Oil temp never got above 200 today. It was a bit cooler, the nasty heat we had in August seems to have left. I'm still wary, it could be back as soon as the storm in Louisiana is gone.

Durning the week I adjusted the left flap and right aileron to improve the heavy wing problem. It seems to be a non-issue, although the aileron trim is still not usable for leveling the wings.
I started, departed, and left the fuel selector on the left tank to see how much I had to burn to get neutral roll trim. The answer was about 7 gallons. So at that point I had 12 in the right, and 5 in the left. So I switched tanks.
The only odd problem I had today, is that after switching tanks and running a while,
the left tank was still going down, while the right was pegged at 12 gallons. At the time I was wondering what the heck. I discovered this on the way out to Horseshoe Bay. It occurred to me that I was going away from Lakeway with only one working tank, and only 4 gallons in that tank. I realized that was a problem so I turned around. In retrospect, I think it was just the left tank fuel level pickup settling out a bit. There can't be a real problem with the fuel selector. The engine was running fine, and the right tank finally did start registering lower levels.

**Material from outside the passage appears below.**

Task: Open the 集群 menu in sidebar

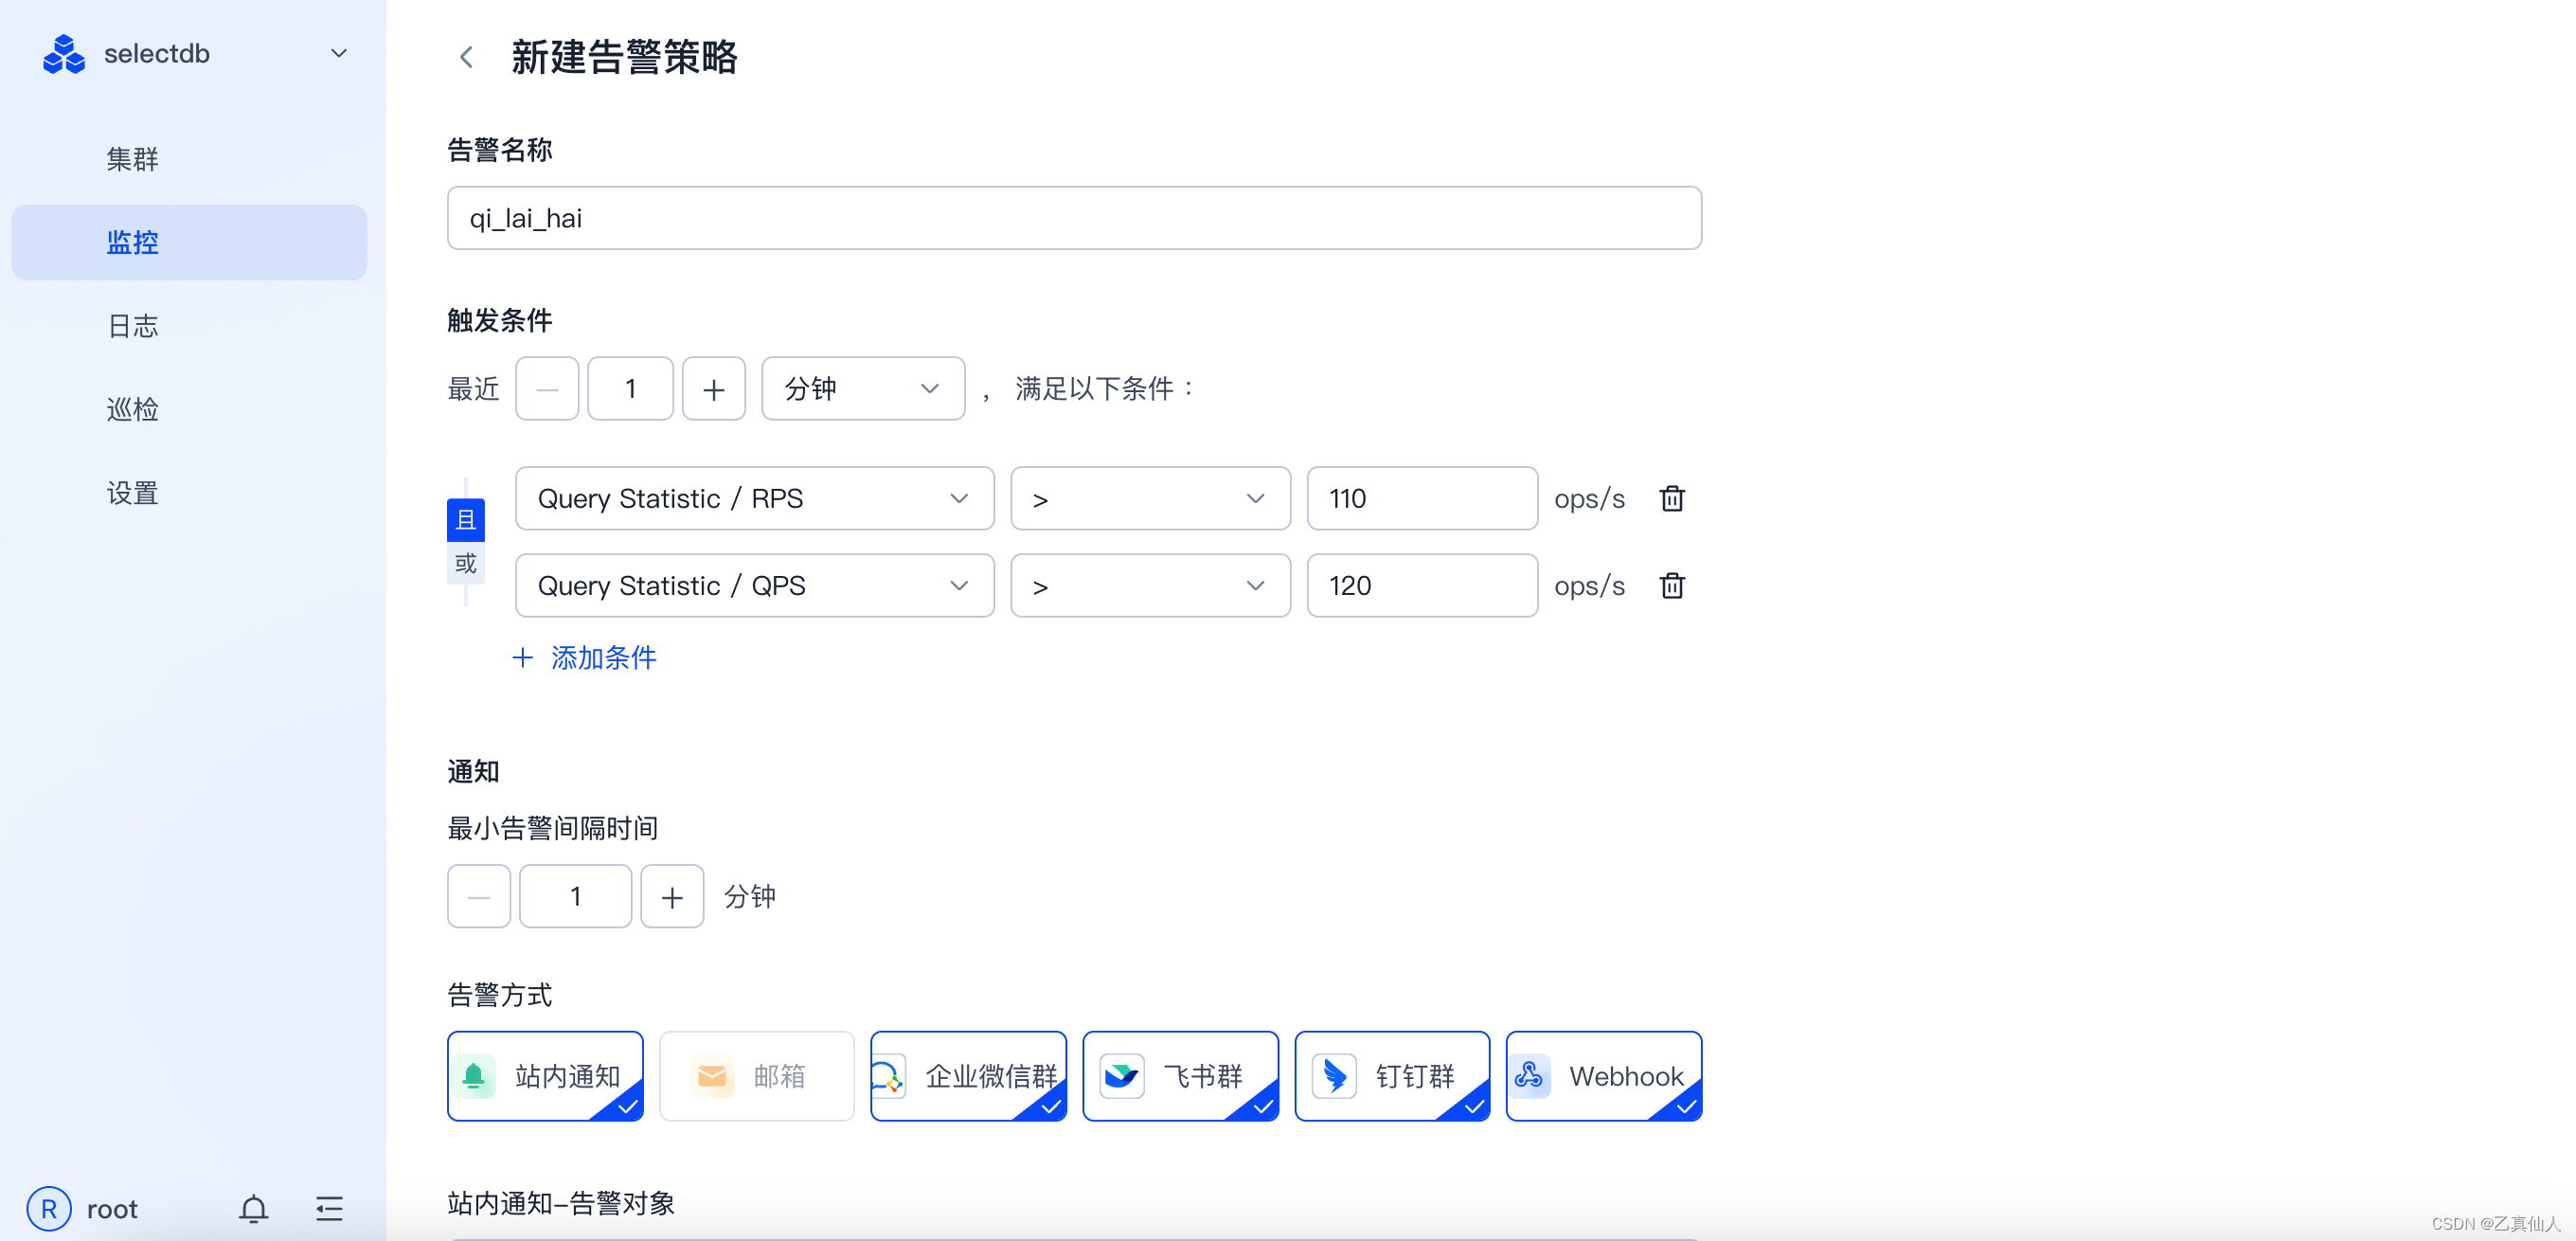Action: tap(133, 159)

The test flight cards had me do some slow flight, so I did that on the last lap back into Lakeway. I got it down to 70, 60, and finally 50 while maintaing altitude and making shallow turns. The fuel flow drops to about 3 gph, and the engine temps all go yellow because they're too low!
The plane flies great at 100 knots, and sips fuel. I was seen 135 knots indicated today at 2600, 150 knot ground speeds.

Flying at 9AM means it has been nearly glass smooth most of the time.